**TASK TO COMPLETE:** Gather every line from the items below that contains the string "Clear", and copy each one in full.

**EXTRACTED ENTRIES:**

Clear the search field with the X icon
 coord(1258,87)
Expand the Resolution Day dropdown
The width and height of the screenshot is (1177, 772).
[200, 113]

**ANSWER TO THIS EXERCISE:**
Clear the search field with the X icon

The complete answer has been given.